**LATIHAN 1:**
Terjemahkan ke dalam bahasa Inggris kalimat "Seluruh kitab suci samawi diturunkan pada bulan Ramadhan." dari teks tentang puasa sebelum Nabi Muhammad diutus.

**BACAAN:**
↓
Puasa Sebelum Nabi Muhammad Diutus Allah (1)
Ilustrasi.
Puasa Sebelum Nabi Muhammad Diutus Allah

Bangsa Arab terdahulu pada masa Jahiliah memiliki tradisi berpuasa beberapa hari yang dimulai pada pertengahan bulan Sya'ban untuk menyambut musim panas dan sarana mendekatkan diri kepada tuhan mereka.

Dalam kitab perjanjian lama dijelaskan banyak peristiwa puasa yang dilakukan oleh para nabi, seperti Nabi Yehezkiel, Daniel, dan Daud.
Seluruh kitab suci samawi diturunkan pada bulan Ramadhan. Islam sangat memuliakan dan mengutamakan bulan itu dibandingkan dengan bulan-bulan lainnya.



BANYAK buku klasik dan modern yang membahas secara terpadu bahwa bulan Ramadhan merupakan bulan penuh kemuliaan pada masa Jahiliah dan sangat dikenal oleh berbagai bangsa dan agama terdahulu sebelum Islam datang. Islamlah satu-satunya agama yang mewajibkan puasa sebulan penuh pada bulan itu. Hal itu diperkuat melalui firman Allah Subhanahu wa Ta’ala,

“Hai orang-orang yang beriman, diwajibkan atas kamu berpuasa sebagaimana diwajibkan atas orang-orang sebelum kamu agar kamu bertakwa.” (al-Baqarah: 183)
↑
Data elemen dan lokasi teks
↓
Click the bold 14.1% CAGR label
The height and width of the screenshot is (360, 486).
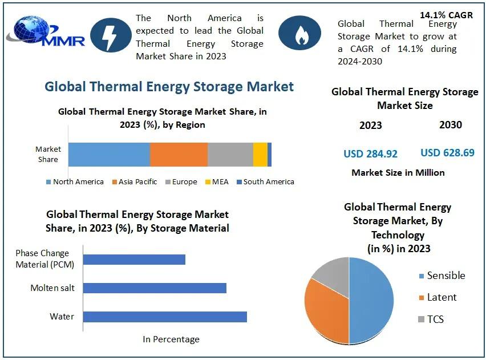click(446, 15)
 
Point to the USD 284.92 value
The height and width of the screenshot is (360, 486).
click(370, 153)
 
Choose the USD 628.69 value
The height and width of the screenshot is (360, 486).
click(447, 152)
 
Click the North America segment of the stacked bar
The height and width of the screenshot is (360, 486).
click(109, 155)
↑
↓
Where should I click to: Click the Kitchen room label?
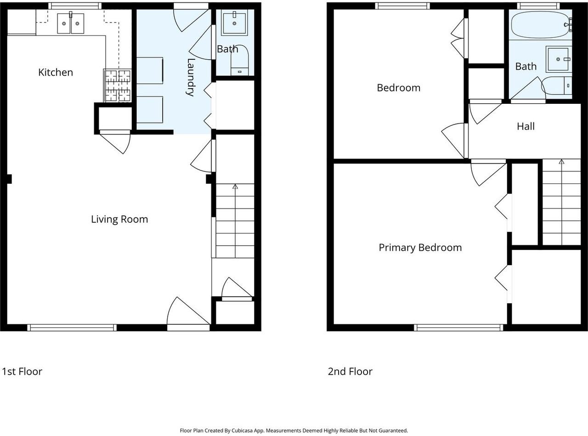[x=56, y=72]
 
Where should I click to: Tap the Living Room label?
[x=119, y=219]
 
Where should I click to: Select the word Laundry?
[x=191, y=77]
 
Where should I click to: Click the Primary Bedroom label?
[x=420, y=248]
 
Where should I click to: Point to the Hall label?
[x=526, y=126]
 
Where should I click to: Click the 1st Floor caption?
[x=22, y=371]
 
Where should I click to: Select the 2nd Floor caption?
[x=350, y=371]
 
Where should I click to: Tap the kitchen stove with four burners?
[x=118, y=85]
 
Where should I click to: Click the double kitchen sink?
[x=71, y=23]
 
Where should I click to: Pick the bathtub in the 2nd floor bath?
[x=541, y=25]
↑
↓
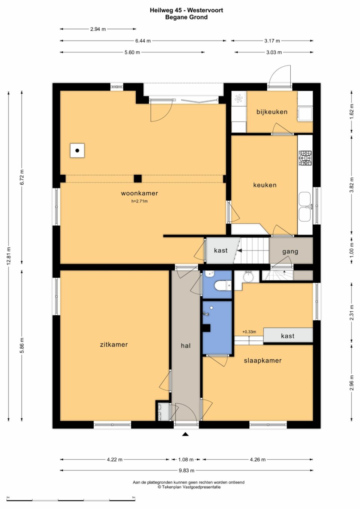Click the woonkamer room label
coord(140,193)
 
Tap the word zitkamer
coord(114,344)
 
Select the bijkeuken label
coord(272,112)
↑
**LATIHAN 2:**
Ambil dari catatan setiap baris yang memuat kata "Where".

**JAWABAN LATIHAN 1:**
All the heavenly scriptures were revealed in the month of Ramadan.

**JAWABAN LATIHAN 2:**
Where should I click to: Click the Kitchen room label?
Where should I click to: Tap the Living Room label?
Where should I click to: Select the word Laundry?
Where should I click to: Click the Primary Bedroom label?
Where should I click to: Point to the Hall label?
Where should I click to: Click the 1st Floor caption?
Where should I click to: Select the 2nd Floor caption?
Where should I click to: Tap the kitchen stove with four burners?
Where should I click to: Click the double kitchen sink?
Where should I click to: Pick the bathtub in the 2nd floor bath?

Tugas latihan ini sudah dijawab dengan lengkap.